Sam wasn't selfish to want a different life for himself at all (because that is normal -- growing up means taking what your upbringing has given you and applying it to your own choices, making your own life), but I also don't think Dean was selfish to want him to stay -- Sam is all he has.
I think it's also telling, as Ailleann points out, that Dean never guilted him into staying. Even in the pilot, the decision to return to that life is Sam's, and it's horrible it took Jess's death to provoke it, but it also gave Sam some insight into how John and Dean must have felt when Mary died.
I also think it's always been made clear that Sam doesn't feel what they do is unworthy at all -- his empathy for the victims is often more poignant than Dean's. His focus may have been sharper at times -- don't take the minor cases, focus on finding John and the demon -- but he knows that what they do is something most people can't, and that a lot of people need them.
All of the storylines you say, Morgana, that the show has dropped for Sam don't seem dropped to me -- as Plei points out, they've evolved as the reasons behind his destiny have. Maybe death, however brief, fucked with Sam's psychic visions and telekinetic powers, but either way, I don't the lack of them now makes Sam any less important to the plot.
I think it's also important what both boys have learned as the series has progressed. At the start, it was the younger son wanting normal and the older son blindly loyal to the family tradition -- I think the show has gone to great lengths to make it clear both that Sam has been able to see some of the reasons for John's choices, and that Dean has learned how much damage that upbringing did to both of them, despite whatever good they do when they're saving people. Sam is the one, to me, who remains the least damaged, despite his demonic blood blah blah -- he's still fighting, still willing to believe in them and what they do, and determined to rectify his own mistakes.

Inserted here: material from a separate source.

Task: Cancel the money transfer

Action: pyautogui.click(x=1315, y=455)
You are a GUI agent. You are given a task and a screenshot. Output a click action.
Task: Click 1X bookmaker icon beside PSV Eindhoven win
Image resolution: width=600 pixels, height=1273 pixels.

Neither of them is perfect in my eyes, neither of them is more right than the other (most of the time), and I love them both despite their flaws. If anything, I wish Kripke hadn't decided to make their destiny predestined -- I think it would have been interesting if their choices were solely based on their upbringing, their perspectives, the differences between them.
That said, I like the way they're handling their decisions to fight that destiny, too.